I am on the road, in Louisiana for a marketing meetings with a gem of a company located on the north shore of Lake Pontrachain. On the other side is New Orleans, or what was New Orleans.
My practice takes me to many cities. On each visit, I always ask myself, is this a place I could live? Does a whisper remind me to return? Mostly, it’s an intellectual exercise–my assignment is over and I’m gone like a cool breeze. This, however, is one sweet place.
This was my first visit to New Orleans since Katrina, so my friend Kenny took me for a ride. We passed through a neighborhood full of restaurants and shops and traffic lights, bustling with everyday life and we crossed the levee into the Lakeview section.
Once this area was under more than 20 feet of water. You can see the high water mark at the tops of the (really nice) homes. Everything is gray. The buckled roads, the yawning houses, the toppled trees are all gray. Not a bird, nor a blade of grass. No squirrels. No kids on bikes. Just gray. Drapes, chairs, beds, hopes and dreams--dead in the sun on the gray lawns. Some orange insulation blew down the street. Occasionally we’d see a FEMA trailer.

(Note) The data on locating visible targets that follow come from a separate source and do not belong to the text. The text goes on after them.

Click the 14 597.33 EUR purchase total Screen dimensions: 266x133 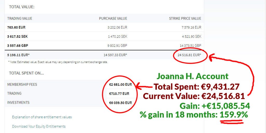pos(115,55)
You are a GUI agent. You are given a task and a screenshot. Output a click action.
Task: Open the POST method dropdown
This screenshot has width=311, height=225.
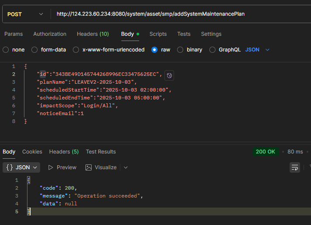25,14
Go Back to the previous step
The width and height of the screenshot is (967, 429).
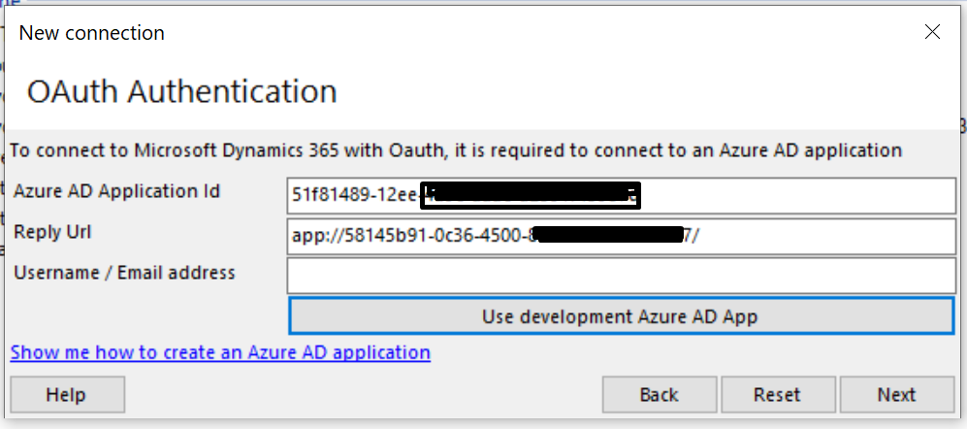tap(660, 394)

At 17th street, where the levee broke, it looks like a hose turned on an anthill, with twisted walls and eddies of gray dirt. You’ve seen it on TV, only you really haven’t seen it at all. And it hasn’t changed since the water was pumped out.
I believe the Constitution of this great country of ours refers to a nation of the people, by the people and for the people. It’s time for some sober thinking about how the situation in New Orleans got so out of hand, and what needs to be done now to put it right.